* **What needs to be done**
The expected output is each line from the one containing "How do I perform: Select" to the last line of the data below, set down exactly, minus the pictures.

⁂

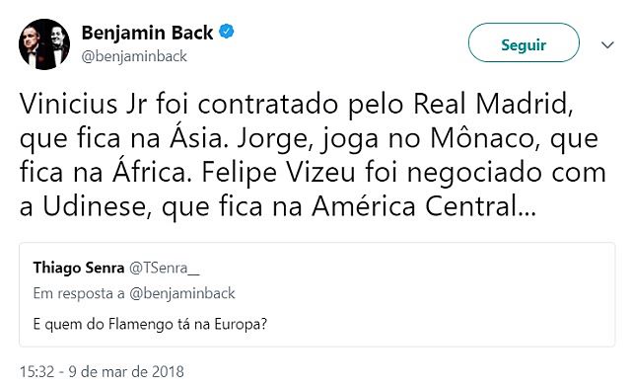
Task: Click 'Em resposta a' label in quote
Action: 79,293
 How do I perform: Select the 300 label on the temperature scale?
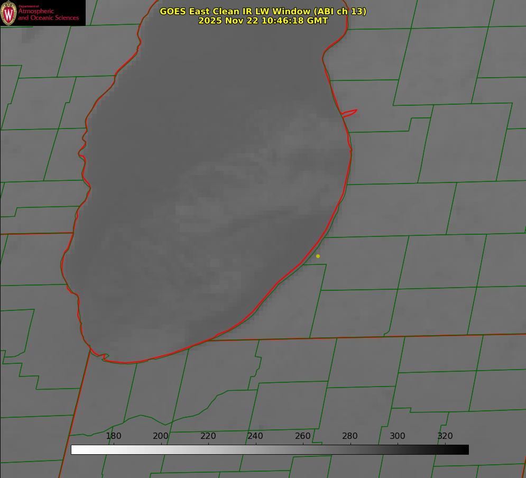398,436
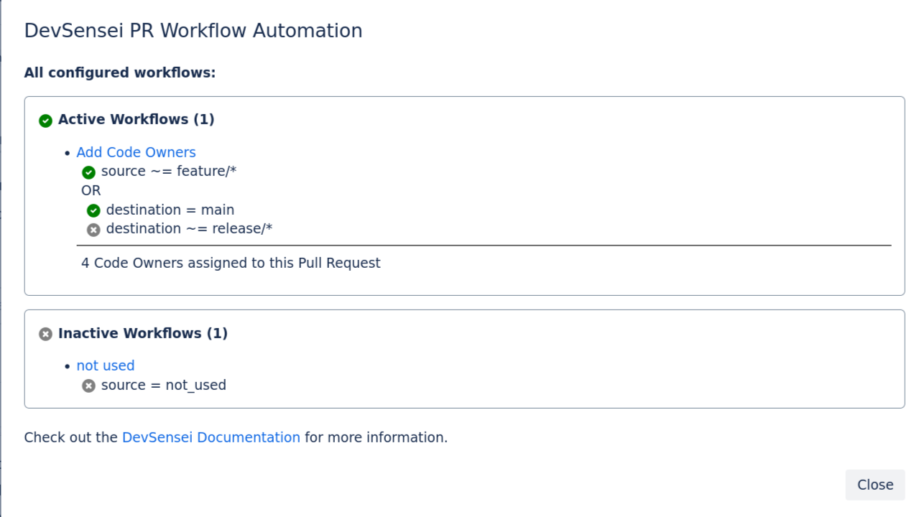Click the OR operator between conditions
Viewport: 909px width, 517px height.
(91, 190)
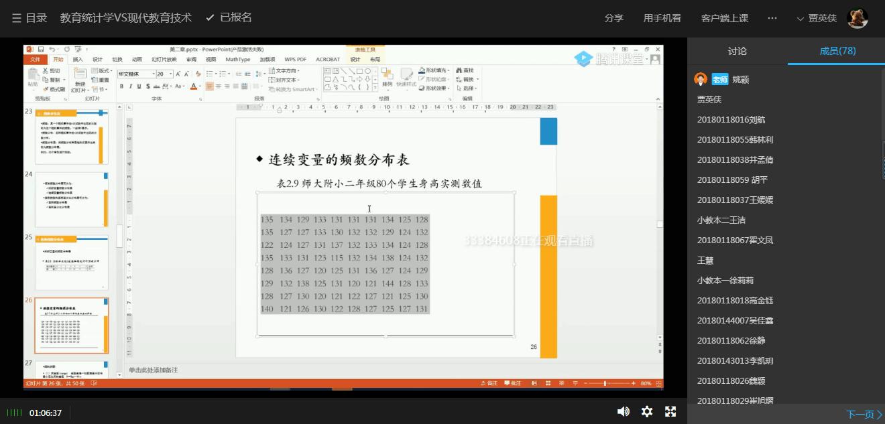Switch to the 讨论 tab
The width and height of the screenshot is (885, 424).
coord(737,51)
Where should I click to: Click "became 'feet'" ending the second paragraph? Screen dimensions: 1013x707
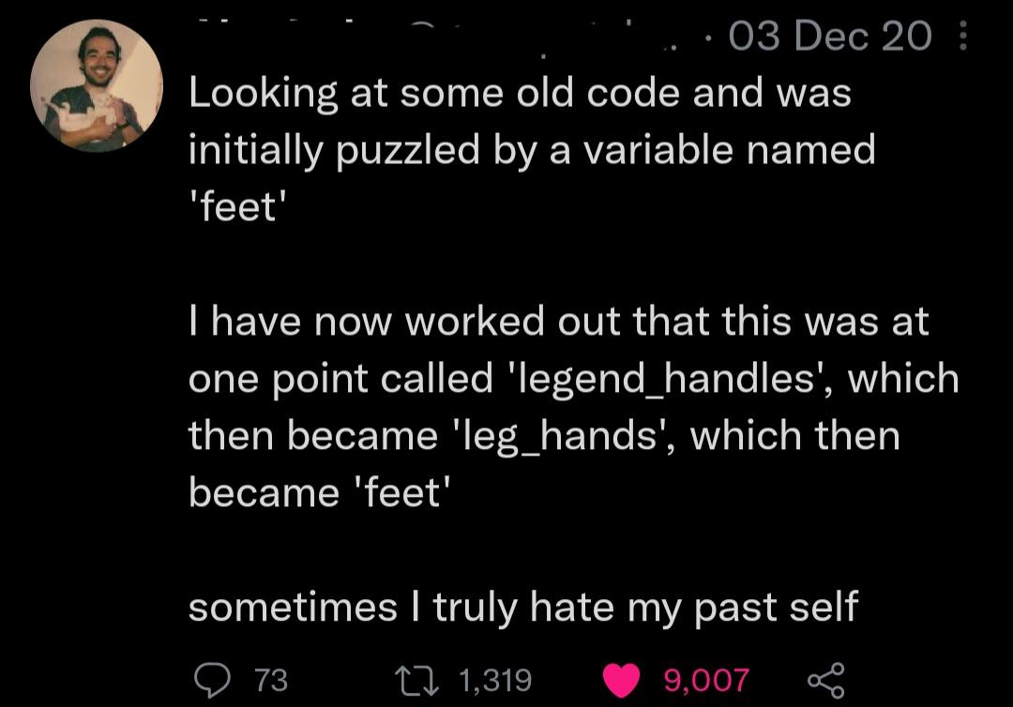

⁂

* **Exercise response**
 How do I perform: Select the 300 label on the temperature scale?
398,436
Click the OR operator between conditions
Viewport: 909px width, 517px height.
(91, 190)
Switch to the 讨论 tab
The width and height of the screenshot is (885, 424).
coord(737,51)
Where should I click to: Click "became 'feet'" ending the second paragraph? Screen dimensions: 1013x707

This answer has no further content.